Trust is a must 2Yesterday, in a very small house, in a very small town, in a very small country ~ something very big indeed happened.

Yesterday, for the very first time, our Jack Russell Terrier brought his beloved tennis ball into the kitchen and nosed it towards my feet.  Yesterday, for the very first time, Sparky passed the ball so that I could pass it back. Yesterday, Sparky played with me.

If you’re reading this and wondering why this is such a big deal ~ it’s a big deal because JRTs are traditionally the premier league footballers of the canine world. And yet, when we picked up Sparky from the local rescue kennels a year ago, he didn’t even know what a ball was for. In fact, he was afraid of balls. He was afraid of alot of things : loud noises, sudden movement, being abandoned. If he thought he’d done something wrong, he immediately took himself off to hide.

Over the past year, we’ve watched Sparky closely. We’ve worked hard to understand what he’s trying to tell us. We’ve spent plenty of time with him and made him feel a very welcome part of the family. We wouldn’t be without him : he even came on honeymoon with us! We’ve rewarded him, we’ve comforted him and we’ve encouraged him. We’ve learned what he loves the most – walking , smelling things, snuggling and being close. And we give him those things because we love him.

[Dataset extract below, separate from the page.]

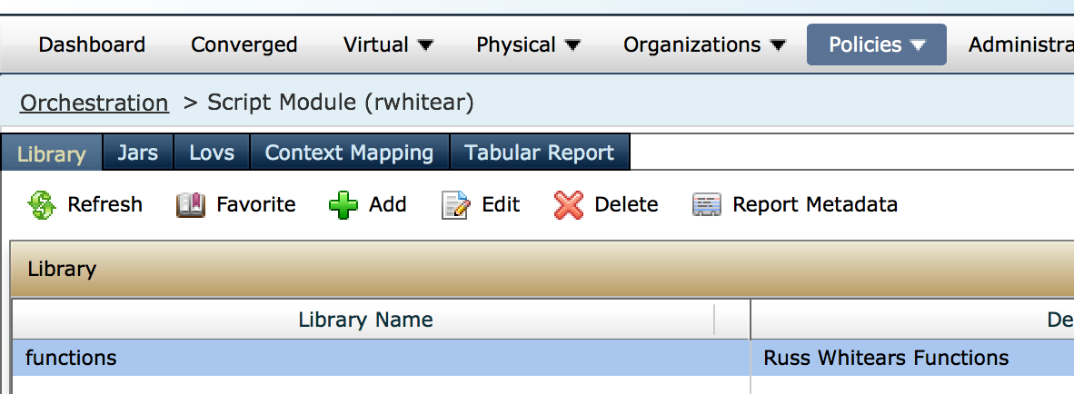Screen dimensions: 1074x394
Task: Open the Organizations dropdown arrow
Action: tap(778, 45)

And yet in this past year, Sparky has still been wary of us. He’s still been nervous. We can understand that ~ he’s a rescue dog and we’ll never really know his history and how he came to be in our local pound. So yesterday was a really big deal in our house because Sparky trusted us enough to know that we wouldn’t take the ball away from him (it’s a closely guarded treasure that is never far from his paws).

As he gently nudged the ball to me, he looked me straight in the eye. He waited to see what would happen. I nudged it back. He returned it to me straight away. This wasn’t wild, haring JRT fun (which is his usual style), this was something gentle. This was about connection and trust. And it was a deeply moving moment.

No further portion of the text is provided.